[A block of data]
....

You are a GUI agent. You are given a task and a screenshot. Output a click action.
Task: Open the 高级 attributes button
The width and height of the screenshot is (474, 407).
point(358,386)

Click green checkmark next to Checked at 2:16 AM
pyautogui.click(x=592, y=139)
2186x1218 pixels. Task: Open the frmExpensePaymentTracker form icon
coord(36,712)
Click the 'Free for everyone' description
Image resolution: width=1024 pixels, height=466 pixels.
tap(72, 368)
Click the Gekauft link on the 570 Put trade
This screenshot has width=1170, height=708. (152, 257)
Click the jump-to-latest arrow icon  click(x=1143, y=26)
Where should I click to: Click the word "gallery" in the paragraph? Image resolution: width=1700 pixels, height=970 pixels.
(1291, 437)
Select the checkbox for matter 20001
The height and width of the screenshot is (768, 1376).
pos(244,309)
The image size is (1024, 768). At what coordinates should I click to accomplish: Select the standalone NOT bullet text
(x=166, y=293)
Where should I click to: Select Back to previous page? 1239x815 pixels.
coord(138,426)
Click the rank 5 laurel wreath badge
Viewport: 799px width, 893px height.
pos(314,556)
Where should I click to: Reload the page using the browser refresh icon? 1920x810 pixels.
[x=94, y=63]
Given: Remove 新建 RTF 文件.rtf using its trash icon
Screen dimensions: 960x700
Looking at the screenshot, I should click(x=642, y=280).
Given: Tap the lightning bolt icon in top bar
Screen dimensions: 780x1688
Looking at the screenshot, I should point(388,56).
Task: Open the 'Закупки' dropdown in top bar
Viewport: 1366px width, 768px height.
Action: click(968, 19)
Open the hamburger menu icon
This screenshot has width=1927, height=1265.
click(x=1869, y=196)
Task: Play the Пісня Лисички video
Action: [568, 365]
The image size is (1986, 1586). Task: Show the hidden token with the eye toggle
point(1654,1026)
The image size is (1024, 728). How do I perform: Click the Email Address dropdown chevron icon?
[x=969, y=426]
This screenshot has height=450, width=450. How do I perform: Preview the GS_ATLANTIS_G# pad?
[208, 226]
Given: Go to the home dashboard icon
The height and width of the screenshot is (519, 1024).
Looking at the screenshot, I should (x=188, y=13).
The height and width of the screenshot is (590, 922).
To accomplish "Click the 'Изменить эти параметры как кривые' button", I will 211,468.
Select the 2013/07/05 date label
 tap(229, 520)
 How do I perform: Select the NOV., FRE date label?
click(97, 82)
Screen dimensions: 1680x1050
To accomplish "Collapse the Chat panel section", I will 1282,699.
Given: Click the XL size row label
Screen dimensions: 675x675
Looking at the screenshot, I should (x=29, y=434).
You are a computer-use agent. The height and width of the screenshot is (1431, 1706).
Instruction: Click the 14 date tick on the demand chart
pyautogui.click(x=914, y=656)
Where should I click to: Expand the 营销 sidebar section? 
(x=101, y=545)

....

• [Written instruction]:
Rewrite the material above, changing each "Screen dimensions" to "Screen size" and keeping everything else the same.

• [Full solution]:
You are a GUI agent. You are given a task and a screenshot. Output a click action.
Task: Open the 高级 attributes button
The width and height of the screenshot is (474, 407).
point(358,386)

Click green checkmark next to Checked at 2:16 AM
pyautogui.click(x=592, y=139)
2186x1218 pixels. Task: Open the frmExpensePaymentTracker form icon
coord(36,712)
Click the 'Free for everyone' description
Image resolution: width=1024 pixels, height=466 pixels.
tap(72, 368)
Click the Gekauft link on the 570 Put trade
This screenshot has width=1170, height=708. (152, 257)
Click the jump-to-latest arrow icon  click(x=1143, y=26)
Where should I click to: Click the word "gallery" in the paragraph? Image resolution: width=1700 pixels, height=970 pixels.
(1291, 437)
Select the checkbox for matter 20001
The height and width of the screenshot is (768, 1376).
pos(244,309)
The image size is (1024, 768). At what coordinates should I click to accomplish: Select the standalone NOT bullet text
(x=166, y=293)
Where should I click to: Select Back to previous page? 1239x815 pixels.
coord(138,426)
Click the rank 5 laurel wreath badge
Viewport: 799px width, 893px height.
pos(314,556)
Where should I click to: Reload the page using the browser refresh icon? 1920x810 pixels.
[x=94, y=63]
Given: Remove 新建 RTF 文件.rtf using its trash icon
Screen size: 960x700
Looking at the screenshot, I should click(x=642, y=280).
Given: Tap the lightning bolt icon in top bar
Screen size: 780x1688
Looking at the screenshot, I should point(388,56).
Task: Open the 'Закупки' dropdown in top bar
Viewport: 1366px width, 768px height.
Action: click(968, 19)
Open the hamburger menu icon
This screenshot has width=1927, height=1265.
click(x=1869, y=196)
Task: Play the Пісня Лисички video
Action: [568, 365]
The image size is (1986, 1586). Task: Show the hidden token with the eye toggle
point(1654,1026)
The image size is (1024, 728). How do I perform: Click the Email Address dropdown chevron icon?
[x=969, y=426]
This screenshot has height=450, width=450. How do I perform: Preview the GS_ATLANTIS_G# pad?
[208, 226]
Given: Go to the home dashboard icon
The height and width of the screenshot is (519, 1024).
Looking at the screenshot, I should (x=188, y=13).
The height and width of the screenshot is (590, 922).
To accomplish "Click the 'Изменить эти параметры как кривые' button", I will 211,468.
Select the 2013/07/05 date label
 tap(229, 520)
 How do I perform: Select the NOV., FRE date label?
click(97, 82)
Screen size: 1680x1050
To accomplish "Collapse the Chat panel section", I will 1282,699.
Given: Click the XL size row label
Screen size: 675x675
Looking at the screenshot, I should (x=29, y=434).
You are a computer-use agent. The height and width of the screenshot is (1431, 1706).
Instruction: Click the 14 date tick on the demand chart
pyautogui.click(x=914, y=656)
Where should I click to: Expand the 营销 sidebar section? 
(x=101, y=545)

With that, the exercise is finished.